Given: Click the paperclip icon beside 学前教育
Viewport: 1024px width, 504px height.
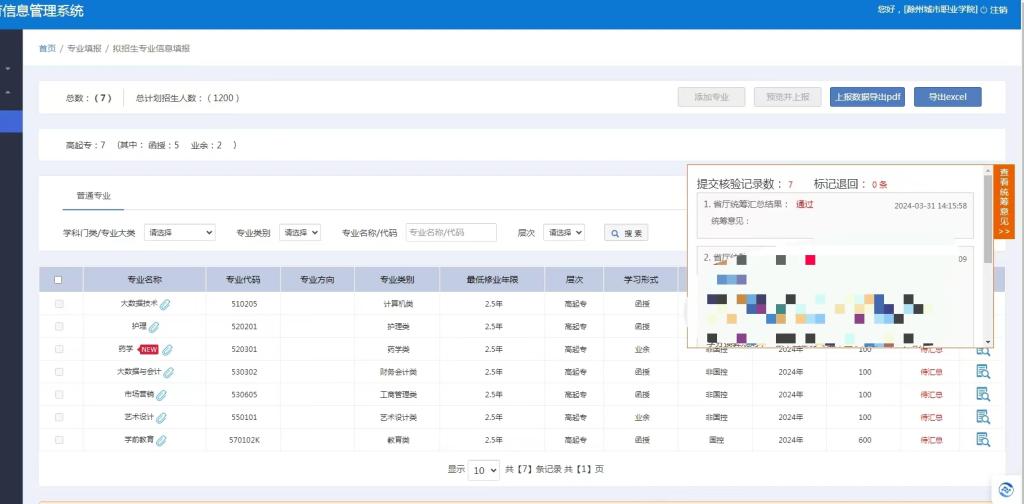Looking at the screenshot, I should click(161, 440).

==

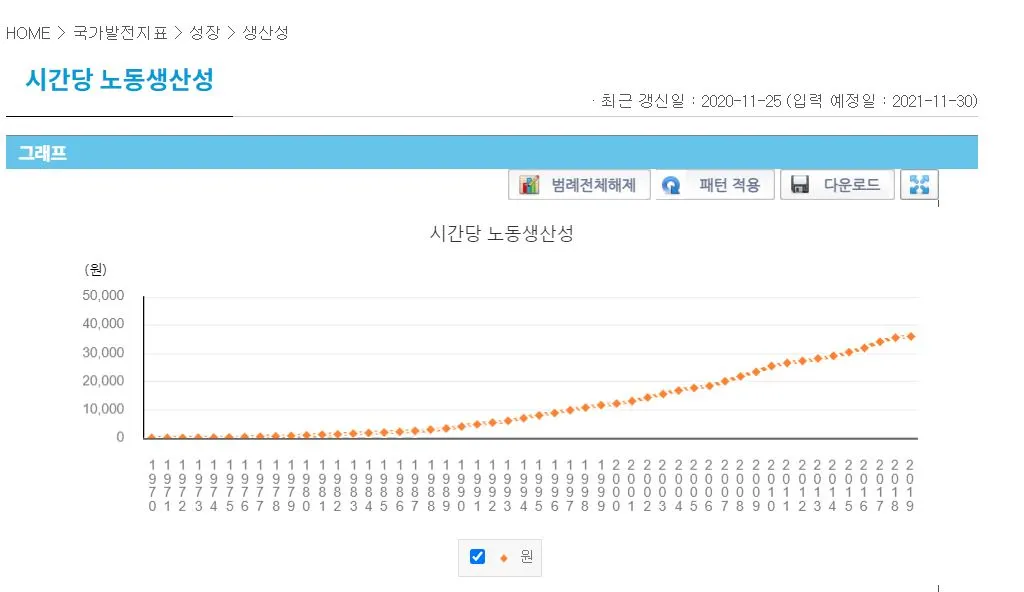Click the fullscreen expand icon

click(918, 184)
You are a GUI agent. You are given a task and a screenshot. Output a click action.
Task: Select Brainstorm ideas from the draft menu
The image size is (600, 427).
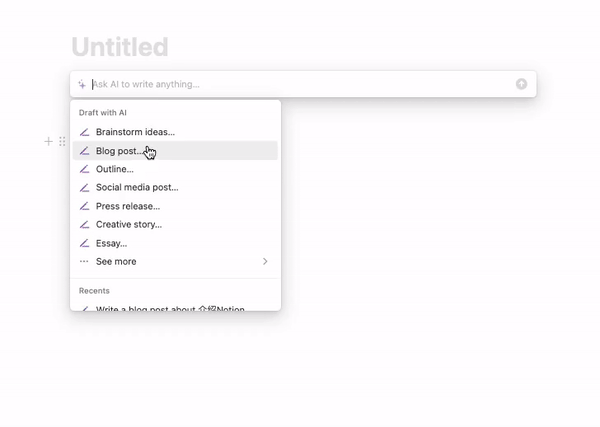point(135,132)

==

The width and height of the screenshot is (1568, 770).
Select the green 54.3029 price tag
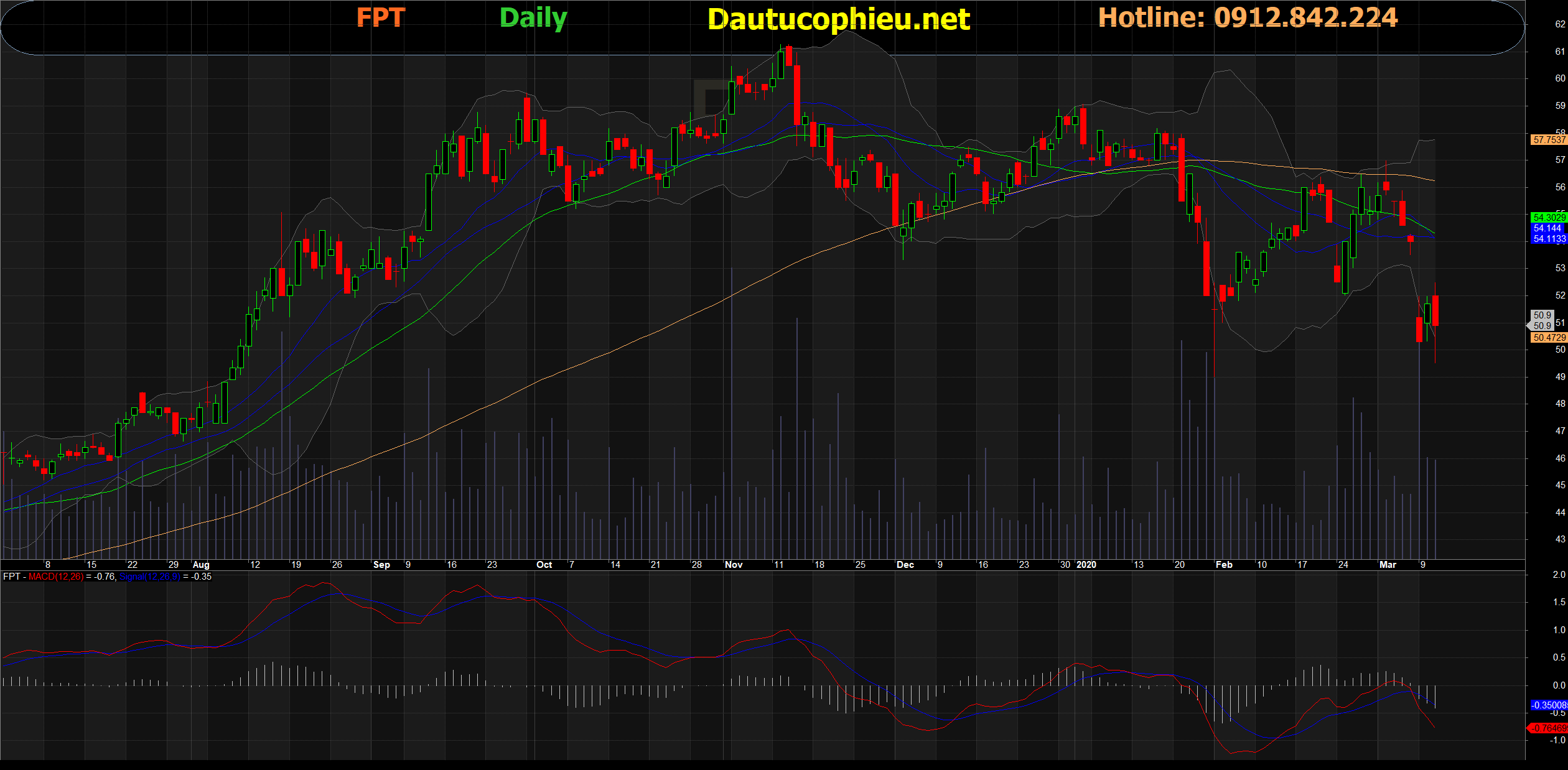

## Work to do
Please quote the records from the line containing "You are a GUI" through the line containing "point(135,132)", leaving out the pictures.

## Worked answer
You are a GUI agent. You are given a task and a screenshot. Output a click action.
Task: Select Brainstorm ideas from the draft menu
The image size is (600, 427).
point(135,132)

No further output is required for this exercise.